Commentary, observations and musings about the outdoors, life in general and maybe Tosa politics and personalities will be the order of the day. He savors a lively debate as much as terrific cooking.
Unlike some of you I don't mind all of the snow and cold. I like being outside in winter. I remember going winter camping for the first time with my wife. We were sitting around the campfire at night and a duck flew-in and landed next to us. I'm not making this up. There we sat; Jill, me and the mallard. But that's an altogether different story.
Nowadays I rather enjoy the change of venue of coming back indoors for the opportunity to get caught-up on my reading. And there is nothing like a like a breath of summer when a cold wind howls. Homemade salsa with chips while basking in the warming multi-megawatt glow of a Sunday game on The Giant Conundrum. You'd almost think it was early season football.
Late last year I made another humongous batch of garden salsa and canned an additional dozen pints. I used tomatoes from my garden that I canned back in September. When you open a jar of home-grown canned tomatoes the aroma just about knocks you right back to summer. Same for fresh-frozen vegetables and stuff like rhubarb.

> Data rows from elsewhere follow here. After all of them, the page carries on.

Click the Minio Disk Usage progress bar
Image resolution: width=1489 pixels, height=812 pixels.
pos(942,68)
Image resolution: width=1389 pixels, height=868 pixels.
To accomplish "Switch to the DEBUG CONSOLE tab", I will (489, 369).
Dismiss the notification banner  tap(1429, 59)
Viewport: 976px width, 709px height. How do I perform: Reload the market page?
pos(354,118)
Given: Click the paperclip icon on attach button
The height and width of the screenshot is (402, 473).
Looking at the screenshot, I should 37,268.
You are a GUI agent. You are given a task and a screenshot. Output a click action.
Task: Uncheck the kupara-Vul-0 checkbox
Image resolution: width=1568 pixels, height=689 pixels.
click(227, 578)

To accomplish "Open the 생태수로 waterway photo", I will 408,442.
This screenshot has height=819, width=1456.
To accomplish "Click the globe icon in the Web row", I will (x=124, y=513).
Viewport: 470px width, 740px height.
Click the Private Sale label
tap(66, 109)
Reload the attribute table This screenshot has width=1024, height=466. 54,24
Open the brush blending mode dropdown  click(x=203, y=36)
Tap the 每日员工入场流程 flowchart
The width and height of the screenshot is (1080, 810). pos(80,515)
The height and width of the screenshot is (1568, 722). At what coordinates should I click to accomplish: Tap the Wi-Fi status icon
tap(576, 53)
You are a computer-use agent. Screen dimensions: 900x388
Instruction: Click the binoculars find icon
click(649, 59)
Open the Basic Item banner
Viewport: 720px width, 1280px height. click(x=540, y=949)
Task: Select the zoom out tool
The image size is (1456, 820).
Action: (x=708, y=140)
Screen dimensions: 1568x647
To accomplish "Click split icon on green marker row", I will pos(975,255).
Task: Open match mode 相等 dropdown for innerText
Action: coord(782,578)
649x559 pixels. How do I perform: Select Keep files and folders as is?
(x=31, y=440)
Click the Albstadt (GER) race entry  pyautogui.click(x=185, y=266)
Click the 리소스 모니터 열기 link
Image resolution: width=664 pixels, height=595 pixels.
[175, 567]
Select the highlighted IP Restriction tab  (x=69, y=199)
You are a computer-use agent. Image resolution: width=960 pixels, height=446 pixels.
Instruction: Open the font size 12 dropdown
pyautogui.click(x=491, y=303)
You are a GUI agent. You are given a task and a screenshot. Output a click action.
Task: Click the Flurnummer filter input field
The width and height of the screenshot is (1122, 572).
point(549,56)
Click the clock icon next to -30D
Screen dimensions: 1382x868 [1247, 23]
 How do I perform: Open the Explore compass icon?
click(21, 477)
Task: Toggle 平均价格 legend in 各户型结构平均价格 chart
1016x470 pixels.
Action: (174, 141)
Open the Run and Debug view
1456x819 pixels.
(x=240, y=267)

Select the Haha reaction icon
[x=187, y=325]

On balance the 2008 garden was better than average. Everything tasted great but if I measured success based-upon crop yields the score card would read as follows:
Excellent - Green beans, radishes, tomatoes and decorative gourds
Very good - Sweet corn (close call as the first planting failed), parsnips, turnips, acorn squash, kale and lettuces
Good - Scallions, pumpkins, pickles, cucumbers, carrots and red potatoes
Fair - Sweet onions and fennel
Poor - Peas and beets
Failed - Brussels sprouts
Developing - Asparagus, rhubarb, various savory herbs and Cascade hops
I've begun planning this year's garden and I have resolved to make it bigger. That way I will have less grass to cut and more fresh produce. I'm already committed to clearing a new spot so that I can move the pumpkin patch out of the main garden to its own separate location. That will leave more room for vegetables. A picket fence for the kitchen garden is in the works and can be assembled once the frost is out of the ground. All the better to keep the critters out of my wife's herbs and the asparagus patch I'm nurturing.
There is preliminary talk (hubba hubba) of a drip irrigation system.
Ladies, a word of advice. This is the kind of talk that will get the gardener in your life all hot and bothered.
But I digress.
Technically this will leave me with a pumpkin patch, a gourd patch, a kitchen garden and the main garden. Yes, and a Cascade hops plant that is growing on the rock wall. If this keeps-up you may see me peddling produce down on State Street.
Hey Tom! Watcha sell'n out the back of that truck?
Last weekend I placed my seed order.
Incidentally, If you got chips I have salsa.